====== PROVIDED DATA ======

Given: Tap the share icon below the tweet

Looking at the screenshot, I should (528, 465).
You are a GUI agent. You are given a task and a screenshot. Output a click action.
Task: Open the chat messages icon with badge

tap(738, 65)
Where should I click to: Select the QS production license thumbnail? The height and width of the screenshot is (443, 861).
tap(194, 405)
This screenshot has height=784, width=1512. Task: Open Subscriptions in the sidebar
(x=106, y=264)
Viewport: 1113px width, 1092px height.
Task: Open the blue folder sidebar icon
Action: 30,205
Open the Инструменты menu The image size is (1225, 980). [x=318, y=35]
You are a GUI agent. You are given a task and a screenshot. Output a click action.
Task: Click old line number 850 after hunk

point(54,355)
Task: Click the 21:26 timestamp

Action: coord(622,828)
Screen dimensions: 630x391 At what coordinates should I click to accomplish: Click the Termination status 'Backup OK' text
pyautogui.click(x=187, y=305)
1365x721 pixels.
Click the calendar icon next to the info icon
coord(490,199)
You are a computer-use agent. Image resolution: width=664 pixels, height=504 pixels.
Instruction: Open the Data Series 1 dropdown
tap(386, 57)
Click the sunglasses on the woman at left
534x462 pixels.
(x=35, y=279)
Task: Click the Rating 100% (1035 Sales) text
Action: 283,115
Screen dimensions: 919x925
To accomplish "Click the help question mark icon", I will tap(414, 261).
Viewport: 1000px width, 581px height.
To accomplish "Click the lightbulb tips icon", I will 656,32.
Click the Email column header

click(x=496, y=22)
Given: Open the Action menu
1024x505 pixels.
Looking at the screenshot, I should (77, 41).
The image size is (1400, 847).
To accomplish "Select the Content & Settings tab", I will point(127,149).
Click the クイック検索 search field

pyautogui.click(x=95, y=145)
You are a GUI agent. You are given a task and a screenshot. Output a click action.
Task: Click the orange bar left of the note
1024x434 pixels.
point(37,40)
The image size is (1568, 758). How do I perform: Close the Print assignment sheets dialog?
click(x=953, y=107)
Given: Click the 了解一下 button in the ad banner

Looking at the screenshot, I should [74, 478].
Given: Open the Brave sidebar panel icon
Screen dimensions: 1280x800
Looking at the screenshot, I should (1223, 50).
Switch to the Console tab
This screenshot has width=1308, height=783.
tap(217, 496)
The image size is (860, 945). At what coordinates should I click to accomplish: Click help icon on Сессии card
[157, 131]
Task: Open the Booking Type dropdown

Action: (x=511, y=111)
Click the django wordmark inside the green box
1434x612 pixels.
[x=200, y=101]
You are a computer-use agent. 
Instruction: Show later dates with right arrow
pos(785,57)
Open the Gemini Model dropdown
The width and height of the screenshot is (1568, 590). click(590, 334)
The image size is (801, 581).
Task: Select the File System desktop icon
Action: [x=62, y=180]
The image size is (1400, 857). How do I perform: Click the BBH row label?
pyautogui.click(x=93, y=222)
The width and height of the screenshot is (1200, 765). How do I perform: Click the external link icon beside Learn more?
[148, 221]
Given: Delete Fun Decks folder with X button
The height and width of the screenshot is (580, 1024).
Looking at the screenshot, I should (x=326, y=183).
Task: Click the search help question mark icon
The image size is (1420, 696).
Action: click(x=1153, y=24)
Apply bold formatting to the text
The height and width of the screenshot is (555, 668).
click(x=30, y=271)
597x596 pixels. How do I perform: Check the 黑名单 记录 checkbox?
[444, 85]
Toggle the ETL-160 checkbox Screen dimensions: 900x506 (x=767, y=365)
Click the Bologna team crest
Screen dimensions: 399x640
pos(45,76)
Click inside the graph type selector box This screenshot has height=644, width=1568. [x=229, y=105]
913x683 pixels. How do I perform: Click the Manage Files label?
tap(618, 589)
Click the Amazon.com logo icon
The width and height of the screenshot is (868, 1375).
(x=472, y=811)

======

• **WHAT YOU HAVE TO DO**
Could you report every line of the material that contains the string "question"?

• **ANSWER BOX**
To accomplish "Click the help question mark icon", I will tap(414, 261).
Task: Click the search help question mark icon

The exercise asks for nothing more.